Armi F, Guilley E, Lalive d'Epinay C J

机构信息

Centre for Interdisciplinary Gerontology, 59 route de Mon-Idée, 1226 Thônex, Switzerland.

出版信息

Z Gerontol Geriatr. 2008 Feb;41(1):56-62. doi: 10.1007/s00391-007-0457-z.

Abstract

While research focuses mainly on support provided to the elderly, this paper deals with the very old as a support provider to his family as much as a care recipient from both his family and a formal network.

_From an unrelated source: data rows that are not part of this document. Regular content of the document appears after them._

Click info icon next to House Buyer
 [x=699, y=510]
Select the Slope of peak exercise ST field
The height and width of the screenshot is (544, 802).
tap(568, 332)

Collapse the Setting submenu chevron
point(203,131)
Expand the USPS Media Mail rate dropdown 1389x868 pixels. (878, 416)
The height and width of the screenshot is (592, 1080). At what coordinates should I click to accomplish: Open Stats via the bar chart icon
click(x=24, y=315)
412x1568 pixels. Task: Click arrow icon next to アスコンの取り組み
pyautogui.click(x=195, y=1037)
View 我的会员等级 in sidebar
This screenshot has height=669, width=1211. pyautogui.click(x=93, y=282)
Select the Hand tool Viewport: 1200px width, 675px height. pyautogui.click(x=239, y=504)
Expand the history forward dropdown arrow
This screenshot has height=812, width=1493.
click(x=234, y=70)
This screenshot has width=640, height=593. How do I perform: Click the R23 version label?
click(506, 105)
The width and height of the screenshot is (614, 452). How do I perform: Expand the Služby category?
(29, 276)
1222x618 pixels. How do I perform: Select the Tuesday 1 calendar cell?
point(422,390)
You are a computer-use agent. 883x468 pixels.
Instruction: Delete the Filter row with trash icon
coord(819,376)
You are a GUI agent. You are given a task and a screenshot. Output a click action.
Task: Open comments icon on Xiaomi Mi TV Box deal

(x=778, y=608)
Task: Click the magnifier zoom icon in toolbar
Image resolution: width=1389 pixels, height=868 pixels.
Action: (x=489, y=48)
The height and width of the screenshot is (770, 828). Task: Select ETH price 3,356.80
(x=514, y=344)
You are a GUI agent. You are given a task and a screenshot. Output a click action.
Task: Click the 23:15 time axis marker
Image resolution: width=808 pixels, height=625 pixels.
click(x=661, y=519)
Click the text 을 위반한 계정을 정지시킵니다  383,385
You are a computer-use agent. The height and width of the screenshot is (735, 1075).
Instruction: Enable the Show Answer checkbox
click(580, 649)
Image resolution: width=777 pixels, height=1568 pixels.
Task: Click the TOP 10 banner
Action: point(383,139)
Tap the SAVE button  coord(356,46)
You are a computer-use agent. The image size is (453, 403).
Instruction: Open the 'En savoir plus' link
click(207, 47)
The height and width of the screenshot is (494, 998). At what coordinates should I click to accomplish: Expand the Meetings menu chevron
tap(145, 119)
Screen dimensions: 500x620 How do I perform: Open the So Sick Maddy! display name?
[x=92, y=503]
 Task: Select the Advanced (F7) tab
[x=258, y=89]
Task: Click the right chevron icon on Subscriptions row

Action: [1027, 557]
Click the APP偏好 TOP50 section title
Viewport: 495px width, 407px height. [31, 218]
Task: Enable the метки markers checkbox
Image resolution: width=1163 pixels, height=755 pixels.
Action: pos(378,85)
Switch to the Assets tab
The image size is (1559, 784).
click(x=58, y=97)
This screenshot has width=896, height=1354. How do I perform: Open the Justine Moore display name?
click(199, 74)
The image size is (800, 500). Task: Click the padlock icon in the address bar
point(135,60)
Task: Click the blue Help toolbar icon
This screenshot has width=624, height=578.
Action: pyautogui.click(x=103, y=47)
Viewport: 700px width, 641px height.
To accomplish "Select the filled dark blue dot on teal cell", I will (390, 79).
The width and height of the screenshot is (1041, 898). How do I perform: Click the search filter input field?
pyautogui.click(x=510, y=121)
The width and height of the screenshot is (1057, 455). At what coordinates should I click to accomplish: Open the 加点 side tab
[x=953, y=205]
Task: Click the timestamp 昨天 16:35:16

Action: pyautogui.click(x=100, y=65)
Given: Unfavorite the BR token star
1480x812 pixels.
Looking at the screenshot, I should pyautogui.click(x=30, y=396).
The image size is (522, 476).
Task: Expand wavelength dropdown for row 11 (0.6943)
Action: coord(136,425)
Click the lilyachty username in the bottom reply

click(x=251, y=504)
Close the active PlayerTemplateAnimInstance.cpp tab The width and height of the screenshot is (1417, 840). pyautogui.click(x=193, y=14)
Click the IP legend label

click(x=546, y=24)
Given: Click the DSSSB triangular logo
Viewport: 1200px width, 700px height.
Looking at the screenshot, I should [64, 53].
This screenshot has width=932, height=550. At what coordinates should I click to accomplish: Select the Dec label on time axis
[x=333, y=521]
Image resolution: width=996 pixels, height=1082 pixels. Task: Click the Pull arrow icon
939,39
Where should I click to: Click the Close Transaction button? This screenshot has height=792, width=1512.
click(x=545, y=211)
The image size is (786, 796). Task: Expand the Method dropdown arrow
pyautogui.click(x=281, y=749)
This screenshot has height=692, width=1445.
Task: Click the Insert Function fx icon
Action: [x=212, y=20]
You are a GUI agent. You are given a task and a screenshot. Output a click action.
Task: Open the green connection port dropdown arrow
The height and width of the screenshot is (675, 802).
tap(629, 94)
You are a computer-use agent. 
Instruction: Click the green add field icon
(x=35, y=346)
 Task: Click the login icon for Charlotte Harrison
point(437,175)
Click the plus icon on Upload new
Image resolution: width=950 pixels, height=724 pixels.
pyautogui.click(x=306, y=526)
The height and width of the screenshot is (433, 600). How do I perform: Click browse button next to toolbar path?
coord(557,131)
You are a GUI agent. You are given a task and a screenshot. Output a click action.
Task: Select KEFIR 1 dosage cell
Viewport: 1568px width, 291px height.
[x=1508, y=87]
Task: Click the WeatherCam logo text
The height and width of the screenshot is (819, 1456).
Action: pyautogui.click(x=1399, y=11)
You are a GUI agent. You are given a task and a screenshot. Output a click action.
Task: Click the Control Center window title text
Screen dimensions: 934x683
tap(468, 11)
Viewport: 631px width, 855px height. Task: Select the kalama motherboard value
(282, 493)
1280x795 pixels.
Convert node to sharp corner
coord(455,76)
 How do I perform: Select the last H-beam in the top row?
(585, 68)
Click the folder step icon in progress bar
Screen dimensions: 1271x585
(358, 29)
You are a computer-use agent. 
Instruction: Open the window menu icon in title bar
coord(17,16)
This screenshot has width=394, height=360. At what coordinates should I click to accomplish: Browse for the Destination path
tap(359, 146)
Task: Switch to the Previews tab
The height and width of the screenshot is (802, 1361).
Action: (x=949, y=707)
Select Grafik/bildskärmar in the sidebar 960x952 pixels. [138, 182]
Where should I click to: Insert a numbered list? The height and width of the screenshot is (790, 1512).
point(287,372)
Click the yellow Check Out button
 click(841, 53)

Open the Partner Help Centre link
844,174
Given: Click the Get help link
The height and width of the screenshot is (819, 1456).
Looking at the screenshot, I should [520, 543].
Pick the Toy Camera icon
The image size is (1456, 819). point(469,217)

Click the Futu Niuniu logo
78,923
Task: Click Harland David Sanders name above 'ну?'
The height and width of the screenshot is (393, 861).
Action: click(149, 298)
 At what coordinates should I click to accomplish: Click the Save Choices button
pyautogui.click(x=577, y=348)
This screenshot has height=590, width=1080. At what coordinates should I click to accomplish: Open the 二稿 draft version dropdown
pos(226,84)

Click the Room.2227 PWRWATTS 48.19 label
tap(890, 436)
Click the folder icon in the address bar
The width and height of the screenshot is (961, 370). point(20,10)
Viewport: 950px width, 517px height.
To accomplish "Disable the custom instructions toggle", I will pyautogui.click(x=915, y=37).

We hypothesize that elders with declining health will try to maintain the provision of services, even when they require and receive help.A total of 340 octogenarians from the Swiss Interdisciplinary Longitudinal Study on the Oldest Old (SWILSOO) were interviewed up to five times over five years (N=1225 interviews). A multilevel model was applied to assess the effects of health, controlled for socio-demographic and family network variables, on the frequency of services that the old persons provided to their family and received from their family and formal networks. Health is operationalized in three statuses: ADL-dependent, ADL-independent frail, and robust.While the recourse to the informal network increased progressively with the process of frailty, the recourse to the formal network drastically increased for ADL-dependent individuals. Being ADL-dependent seriously altered the capacity to provide services, but ADL-independent frail persons were providers with the same frequency as the robust oldest old, showing their ability to preserve a principle of reciprocity in their exchanges with their family network. This continuity of roles may help frail persons to maintain their self-esteem and well-being.